Однако скафандр был настоящим чудовищем – абсолютно негибкий, с толстыми перчатками, вдвое тяжелее всего, к чему Феликс привык. Он не мог толком крутить головой. Совершая обычный прыжок с парашютом, к примеру, он мог поднять голову при его раскрытии, чтобы понять, сработал ли он, но в скафандре этого сделать было нельзя, шлем не позволял. Ему пришлось нацепить на перчатки два зеркальца, чтобы иметь возможность проверять парашют. Он даже не мог чувствовать воздух собственным телом, а это значило, что он мог упустить время, если бы было необходимо совершить какие-то корректировки в полете, и понял бы это уже после того, как сделал ошибку.
Его первый тестовый прыжок в скафандре, совершенный с высоты в тридцать тысяч футов[15] (он прыгнул с борта самолета), по его словам «ощущался как первый прыжок в жизни. Тот же страх двадцатипятилетней давности вернулся вновь».

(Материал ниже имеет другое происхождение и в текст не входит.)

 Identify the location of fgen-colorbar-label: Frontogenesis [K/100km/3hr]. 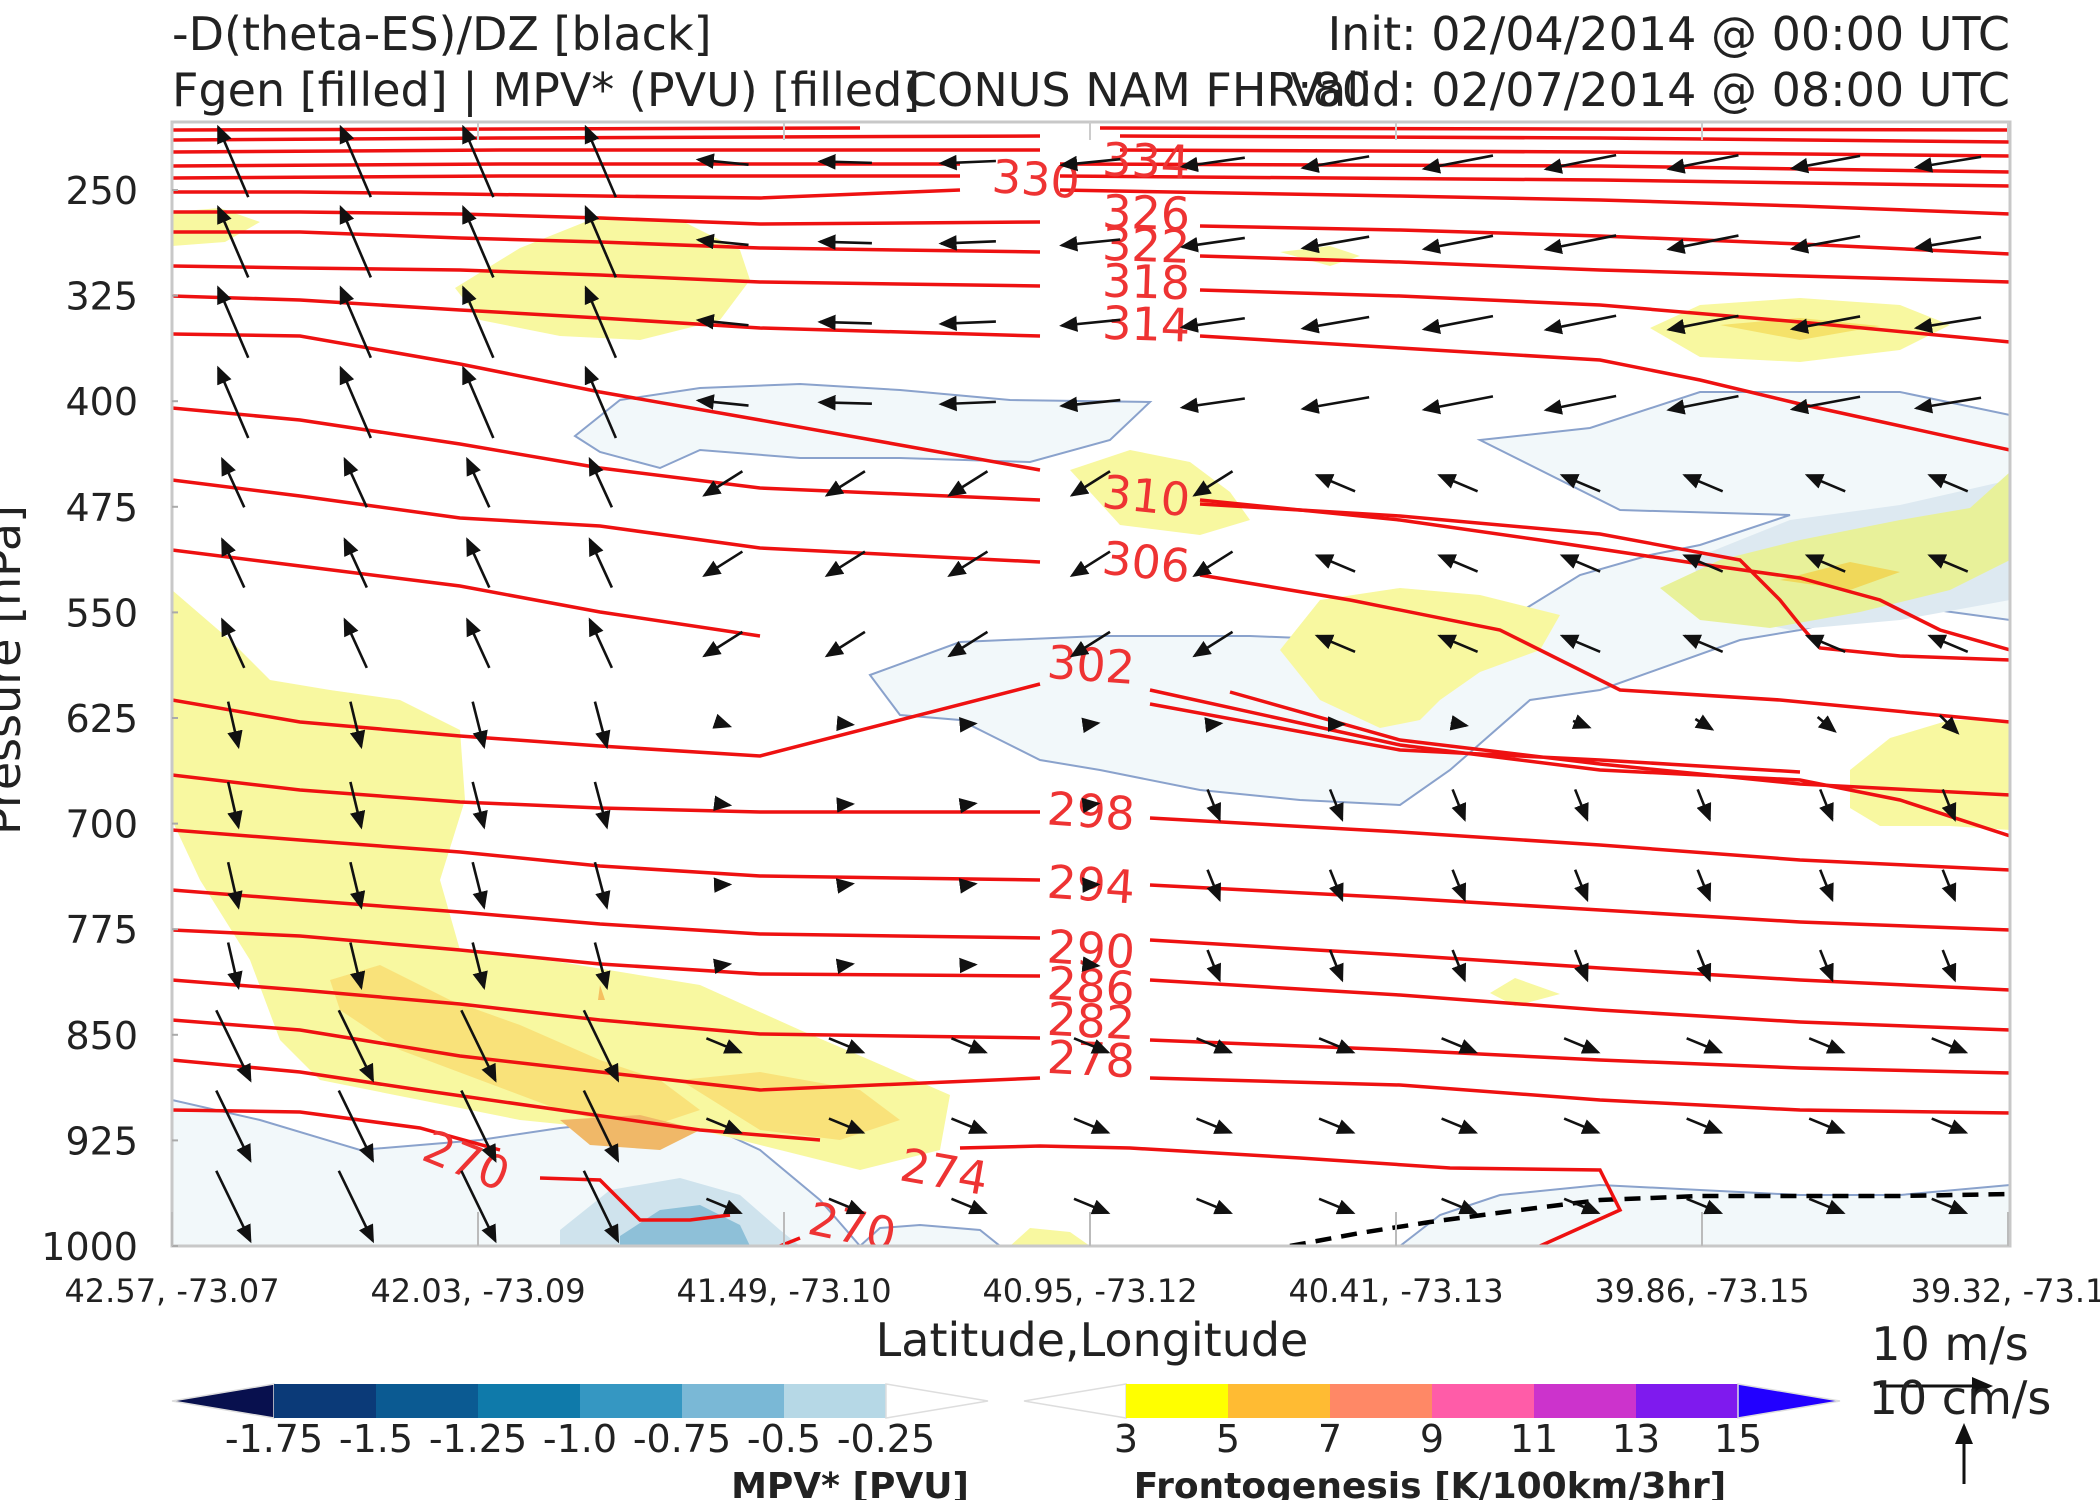
(1430, 1483).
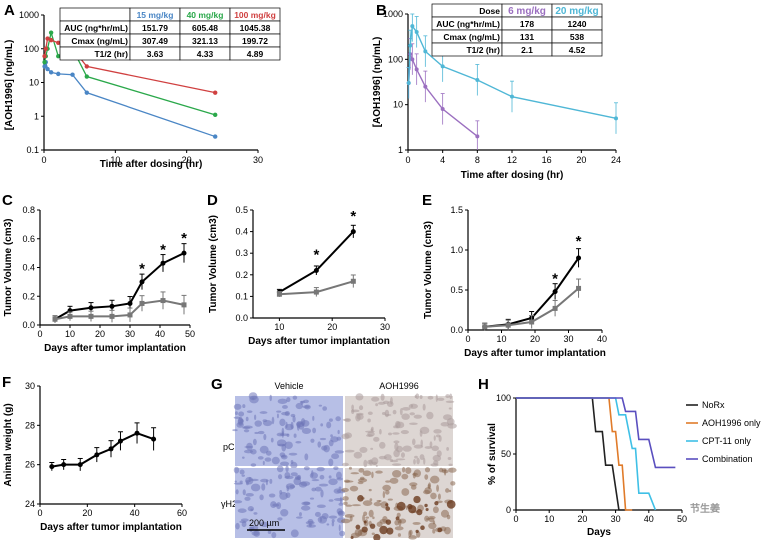 The image size is (762, 545). I want to click on y-axis-label: Tumor Volume (cm3), so click(8, 268).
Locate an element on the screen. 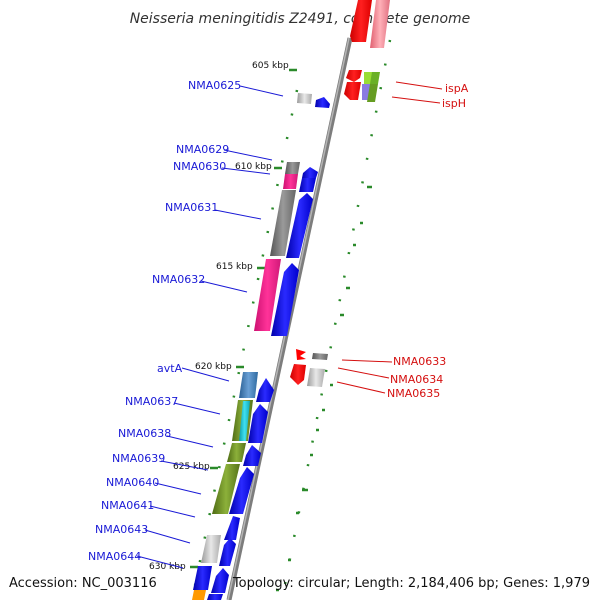 The image size is (600, 600). nma0631-genes is located at coordinates (292, 224).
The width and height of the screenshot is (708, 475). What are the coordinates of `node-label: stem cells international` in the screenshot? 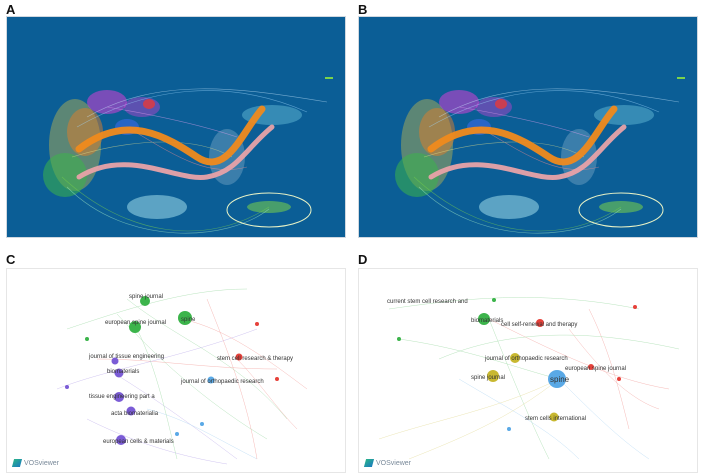 It's located at (556, 419).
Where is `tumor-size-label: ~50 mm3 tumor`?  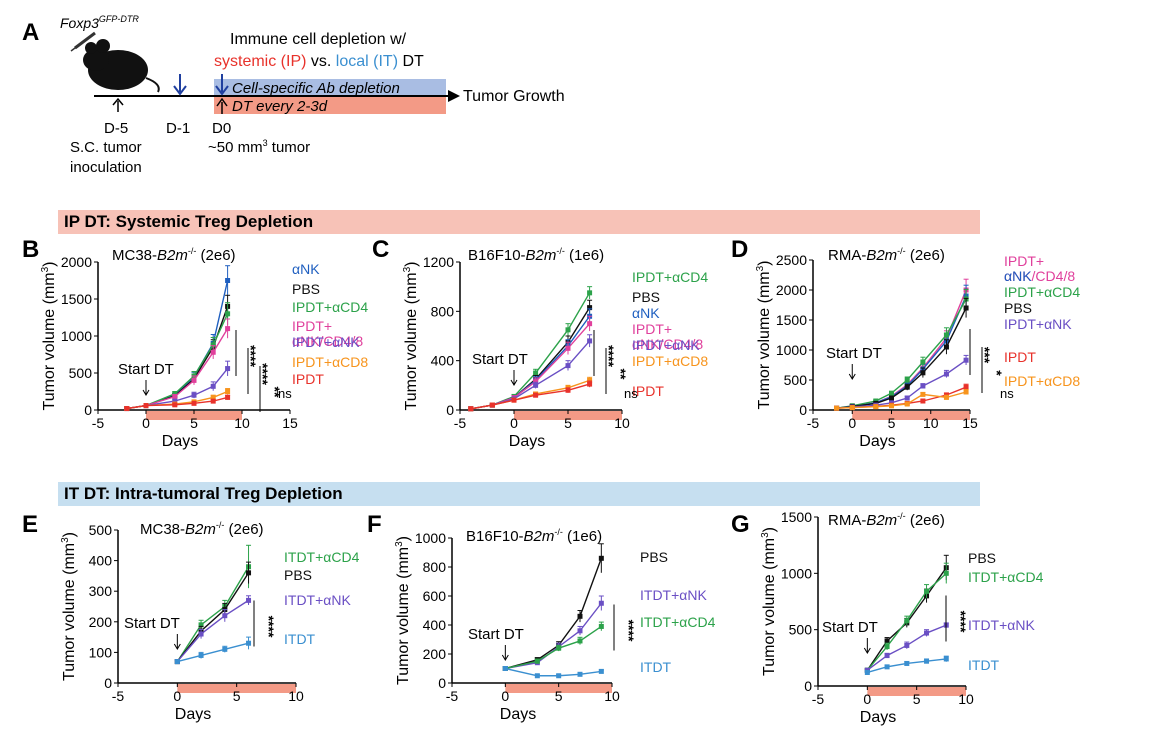 tumor-size-label: ~50 mm3 tumor is located at coordinates (259, 147).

На земле он мог выдержать в скафандре примерно час. Однако стоило ему провести в костюме чуть больше времени, как его сковывала клаустрофобия. Это было большой трудностью, поскольку один только подъем в космос на шаре с гелием должен был занять три с половиной часа. Вместе со временем на подготовку, подъемом и собственно прыжком его ждало минимум пять часов пребывания в скафандре.
Во время подготовительных тренировок Баумгартнер находился в таком стрессе, что не мог спать. Его тошнило от запаха резины, исходившего от костюма. Множество людей пытались помочь ему, в том числе и человек, чей рекорд он пытался побить: сам Джо Киттингер, которому тогда было 84 года, – он стал главным советником проекта. Даже Майк Тодд, инженер, отвечавший за обеспечение жизненно важных функций организма Баумгартнера, не мог ему помочь, а ведь его Баумгартнер считал своим вторым отцом. Феликс впервые в жизни обратился к психологу, и не к кому-нибудь, а к Майклу Джервейсу. Реакция Баумгартнера на то, что ему вдруг потребовалась помощь подобного рода, была такой же, какой она обычно бывает практически у всех людей: «Это было так неловко».
В одну из недель в середине 2010 года, когда Баумгартнер должен был пройти тест на выносливость в космическом скафандре, он решил не ехать на испытание и вместо этого сбежал из страны. Он вернулся в Австрию и заперся в своем доме в Зальцбурге. Он решил, что с него хватит. Позже в том же году, в сентябре 2010-го, он был арестован за то, что на дороге в приступе ярости ударил водителя такси и скрылся, оставив таксиста истекать кровью.
Тем временем проект Stratos не останавливался. Его целью было нечто большее, чем просто крутой трюк с прыжком. Участники команды работали с медицинским директором проекта, доктором Джонатаном Кларком, занимавшимся вопросами медицинских потребностей членов экипажей шаттлов NASA. Вместе они должны были испытывать различные вспомогательные инструменты для астронавтов, такие как скафандры, системы аварийного покидания и протоколы лечения на случай потери давления на экстремальной высоте.
Спустя примерно шесть месяцев после своего ухода из проекта Stratos Баумгартнер наткнулся на видео, на котором Red Bull тестировал один из своих скафандров. Когда Феликс увидел, как его костюм надевает другой человек, его охватила зависть. Ты не должен носить мой скафандр.
Майк Джервейс вылетел в Австрию и провел с ним какое-то время. Чтобы утопить страх Феликса, они проделали массу глубинной работы: Баумгартнер вел внутренний диалог с самим собой, познавал дыхательные техники и метод под названием «погружение», также известный как «систематическая десенсибилизация». Джервейс также заставил Баумгартнера вести разговор с воображаемым сыном и рассказывать ему, что с ним происходит. По словам Баумгартнера, всё это вновь показалось ему «неловким», но он всё же вернулся в Америку. Также в интервью Guardian он сказал, что раскрыл ключевой аспект своей клаустрофобии: «Это не моя вина. Просто таков мой разум».
Но даже тогда ему всё еще предстояло убедить команду Red Bull в своей способности осуществить прыжок. Все сомневались в нем, что лишь сильнее подрывало его уверенность. «Я никогда не мог и подумать, что Майк [Тодд] будет сомневаться во мне, – говорил Баумгартнер. – Он был мне как отец… Никто в меня больше не верил».
Но Баумгартнер научился направлять свою тревожность в продуктивное русло. Вместо того чтобы концентрироваться на ужасах пребывания в костюме или беспокойстве близких ему людей, он сосредоточился на том, что было вне рамок своего страха, на своей главной цели: после прыжка из капсулы он хотел преодолеть звуковой барьер.